0

I want to convert special characters which I see during web-page reading to the ASCII format. I've tried a lot, but I can't figure it out. I will give some examples below which are stored in a string in Python.I don't know what the current encoding of the web-page is, but I want to convert it to ASCII format.

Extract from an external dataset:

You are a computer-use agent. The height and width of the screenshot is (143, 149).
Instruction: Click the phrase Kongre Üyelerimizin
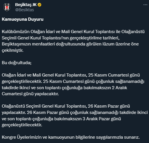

Apaydın Ünal > want this to Apaydin Unal
Íñigo Martínez > want this to Inigo Martinez
Üstünel > want this to Ustunel

Who can help me?

EDIT: Thanks, I forgot. I'm using Python 2.7

Coryza
  • 231
  • 1
  • 3
  • 12
  • What Python version are you using? Assuming Python2, `MyString.encode('iso-8859-1')`. Encodings are heavily depended on the console or output you're using, the version of Python and depending on the format the data arrives in you convert it a little bit differently. – Torxed Mar 24 '14 at 08:50
  • This results in errors. UnicodeDecodeError: 'ascii' codec can't decode byte 0xc3 in position 7: ordinal not in range(128). When trying to convert string 'Sönmez' – Coryza Mar 24 '14 at 08:52
  • `x.decode('utf-8').encode('iso-8859-1', errors='replace')` will decode the string into something that ascii can understand, and then re-encode it into a character encoding your output understands. which produces: `'\xc3?st\xc3\xbcnel > want this to Ustunel'` in my console most likely because i'm not using **iso-8859-1**, i'm actually using UTF-8. Also mentioning where you read this output would be nice, webbrowser, console (if so, which OS), text-file? – Torxed Mar 24 '14 at 08:55
  • I'm reading this from m.facebook.com website. This results in strings like Y?ld?z and K??lal?, which is not the desired result. – Coryza Mar 24 '14 at 09:00
  • When reading date from facebook your are most likely not using UTF-8 connection thus making your data look like this. – ek9 Mar 24 '14 at 09:01
  • @Coryza Would be nice to see the code you're using to retrieve the facebook data. First off, you should be using their API. Secondly, if you're using sockets, you need to manually determain the encoding, one easy way to do it is to check the headers from the GET data and also the block.. can't remember off the top of my head.) – Torxed Mar 24 '14 at 09:57

1 Answers1

1

Give https://pypi.python.org/pypi/Unidecode a try:

>>> from unidecode import unidecode
>>> unidecode(u'ko\u017eu\u0161\u010dek')
'kozuscek'

And to detect the encoding, see the question Determine the encoding of text in Python

Community
  • 1
  • 1
Marco Mariani
  • 13,556
  • 6
  • 39
  • 55